Each line of the data below that holds the word "link" is to be reported in full.

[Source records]
>>>>>
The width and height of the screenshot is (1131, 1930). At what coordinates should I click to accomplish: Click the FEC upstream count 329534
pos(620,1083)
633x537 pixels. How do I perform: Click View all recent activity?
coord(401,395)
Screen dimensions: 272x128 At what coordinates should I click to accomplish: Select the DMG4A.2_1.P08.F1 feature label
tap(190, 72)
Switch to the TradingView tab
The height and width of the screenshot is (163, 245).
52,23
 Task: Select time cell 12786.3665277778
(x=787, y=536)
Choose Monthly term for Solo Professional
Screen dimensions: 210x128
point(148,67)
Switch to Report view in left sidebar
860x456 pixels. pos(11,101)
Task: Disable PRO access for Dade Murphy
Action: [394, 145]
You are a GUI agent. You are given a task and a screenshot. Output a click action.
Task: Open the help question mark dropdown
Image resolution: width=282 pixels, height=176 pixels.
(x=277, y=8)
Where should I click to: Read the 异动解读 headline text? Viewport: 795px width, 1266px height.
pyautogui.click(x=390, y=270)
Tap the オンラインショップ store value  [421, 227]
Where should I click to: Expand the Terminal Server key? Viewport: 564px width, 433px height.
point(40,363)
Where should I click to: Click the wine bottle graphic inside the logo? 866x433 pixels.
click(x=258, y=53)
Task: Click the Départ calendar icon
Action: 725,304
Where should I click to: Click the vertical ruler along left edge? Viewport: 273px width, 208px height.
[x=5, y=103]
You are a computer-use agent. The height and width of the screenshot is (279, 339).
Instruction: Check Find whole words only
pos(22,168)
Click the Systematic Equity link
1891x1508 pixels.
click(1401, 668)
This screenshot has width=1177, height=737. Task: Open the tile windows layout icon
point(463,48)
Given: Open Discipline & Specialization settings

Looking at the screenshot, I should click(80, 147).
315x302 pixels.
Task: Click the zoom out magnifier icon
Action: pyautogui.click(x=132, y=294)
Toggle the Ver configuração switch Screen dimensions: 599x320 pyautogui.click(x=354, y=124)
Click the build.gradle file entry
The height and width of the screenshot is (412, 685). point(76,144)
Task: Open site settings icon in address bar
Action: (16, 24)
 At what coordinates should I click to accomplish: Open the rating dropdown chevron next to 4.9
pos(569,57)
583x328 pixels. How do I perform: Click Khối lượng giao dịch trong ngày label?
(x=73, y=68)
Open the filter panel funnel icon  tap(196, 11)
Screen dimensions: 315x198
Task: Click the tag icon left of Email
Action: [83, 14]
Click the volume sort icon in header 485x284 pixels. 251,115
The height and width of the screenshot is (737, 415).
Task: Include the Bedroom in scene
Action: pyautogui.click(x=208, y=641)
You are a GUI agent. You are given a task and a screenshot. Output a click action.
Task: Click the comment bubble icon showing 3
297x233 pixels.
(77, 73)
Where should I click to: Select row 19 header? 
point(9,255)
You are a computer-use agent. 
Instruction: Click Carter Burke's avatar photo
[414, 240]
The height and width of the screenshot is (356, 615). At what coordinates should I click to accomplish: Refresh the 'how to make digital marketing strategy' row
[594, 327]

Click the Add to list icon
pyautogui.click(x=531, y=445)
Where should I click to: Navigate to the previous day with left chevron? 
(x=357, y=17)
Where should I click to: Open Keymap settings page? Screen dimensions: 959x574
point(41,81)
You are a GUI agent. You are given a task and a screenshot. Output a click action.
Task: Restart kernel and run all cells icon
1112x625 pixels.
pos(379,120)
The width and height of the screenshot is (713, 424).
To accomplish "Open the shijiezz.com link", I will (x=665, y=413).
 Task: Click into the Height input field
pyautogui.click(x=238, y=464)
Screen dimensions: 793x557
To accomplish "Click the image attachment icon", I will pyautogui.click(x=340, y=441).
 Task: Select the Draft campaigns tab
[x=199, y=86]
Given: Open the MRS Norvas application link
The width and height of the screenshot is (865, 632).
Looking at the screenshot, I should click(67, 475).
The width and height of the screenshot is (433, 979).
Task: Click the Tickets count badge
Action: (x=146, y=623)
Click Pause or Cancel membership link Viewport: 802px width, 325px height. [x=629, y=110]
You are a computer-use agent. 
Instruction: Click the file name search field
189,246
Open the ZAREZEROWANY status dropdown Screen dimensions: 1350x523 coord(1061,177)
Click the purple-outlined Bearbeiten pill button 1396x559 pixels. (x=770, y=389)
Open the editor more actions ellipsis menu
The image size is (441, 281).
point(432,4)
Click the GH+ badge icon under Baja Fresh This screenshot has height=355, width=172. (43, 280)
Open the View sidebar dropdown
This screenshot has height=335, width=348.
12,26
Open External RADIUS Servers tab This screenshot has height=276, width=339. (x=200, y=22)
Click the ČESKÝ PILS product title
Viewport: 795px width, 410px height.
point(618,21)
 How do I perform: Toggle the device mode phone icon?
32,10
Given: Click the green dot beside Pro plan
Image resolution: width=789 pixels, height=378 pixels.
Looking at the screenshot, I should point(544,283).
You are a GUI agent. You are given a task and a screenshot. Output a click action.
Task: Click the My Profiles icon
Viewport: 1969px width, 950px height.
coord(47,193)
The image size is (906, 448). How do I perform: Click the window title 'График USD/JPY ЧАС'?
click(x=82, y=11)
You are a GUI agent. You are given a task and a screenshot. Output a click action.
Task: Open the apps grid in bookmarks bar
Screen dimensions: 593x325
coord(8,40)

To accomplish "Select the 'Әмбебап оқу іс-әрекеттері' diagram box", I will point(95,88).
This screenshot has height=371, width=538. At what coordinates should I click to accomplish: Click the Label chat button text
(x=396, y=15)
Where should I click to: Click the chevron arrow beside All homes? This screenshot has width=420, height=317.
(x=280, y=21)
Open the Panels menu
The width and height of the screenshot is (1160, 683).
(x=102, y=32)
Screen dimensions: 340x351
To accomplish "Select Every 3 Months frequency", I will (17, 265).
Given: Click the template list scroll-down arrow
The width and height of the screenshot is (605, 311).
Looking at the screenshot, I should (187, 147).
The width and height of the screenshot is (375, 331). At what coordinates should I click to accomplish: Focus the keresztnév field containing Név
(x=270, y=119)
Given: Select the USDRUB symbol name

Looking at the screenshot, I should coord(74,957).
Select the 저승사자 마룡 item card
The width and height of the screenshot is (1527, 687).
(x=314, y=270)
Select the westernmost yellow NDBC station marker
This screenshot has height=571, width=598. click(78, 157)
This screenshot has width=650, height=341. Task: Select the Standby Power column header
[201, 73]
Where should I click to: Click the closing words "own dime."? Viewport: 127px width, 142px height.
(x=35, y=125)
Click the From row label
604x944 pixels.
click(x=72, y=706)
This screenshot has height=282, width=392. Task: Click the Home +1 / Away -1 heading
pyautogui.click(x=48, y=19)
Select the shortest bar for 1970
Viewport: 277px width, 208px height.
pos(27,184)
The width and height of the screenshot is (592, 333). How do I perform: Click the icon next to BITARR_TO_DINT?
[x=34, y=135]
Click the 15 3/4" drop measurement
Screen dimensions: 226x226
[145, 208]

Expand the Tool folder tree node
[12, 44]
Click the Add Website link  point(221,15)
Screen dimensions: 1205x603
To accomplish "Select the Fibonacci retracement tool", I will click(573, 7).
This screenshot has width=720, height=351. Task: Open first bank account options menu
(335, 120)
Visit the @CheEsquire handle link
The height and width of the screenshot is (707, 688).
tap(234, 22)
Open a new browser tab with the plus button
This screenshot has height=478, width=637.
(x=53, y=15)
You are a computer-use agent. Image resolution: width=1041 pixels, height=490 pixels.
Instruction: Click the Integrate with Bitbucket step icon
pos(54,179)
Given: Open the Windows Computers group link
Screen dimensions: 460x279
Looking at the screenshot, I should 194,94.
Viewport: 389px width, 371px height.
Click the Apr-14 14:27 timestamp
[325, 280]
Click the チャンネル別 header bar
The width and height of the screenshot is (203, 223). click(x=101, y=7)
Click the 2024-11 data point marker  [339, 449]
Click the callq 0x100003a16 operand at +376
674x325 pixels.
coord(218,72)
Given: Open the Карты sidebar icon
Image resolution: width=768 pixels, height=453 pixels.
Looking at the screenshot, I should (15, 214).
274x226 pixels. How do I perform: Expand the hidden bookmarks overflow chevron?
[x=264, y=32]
<<<<<
◆ **Result**:
Click the Systematic Equity link
To accomplish "Open the shijiezz.com link", I will (x=665, y=413).
Given: Open the MRS Norvas application link
Click Pause or Cancel membership link Viewport: 802px width, 325px height. [x=629, y=110]
Click the Add Website link  point(221,15)
Visit the @CheEsquire handle link
Given: Open the Windows Computers group link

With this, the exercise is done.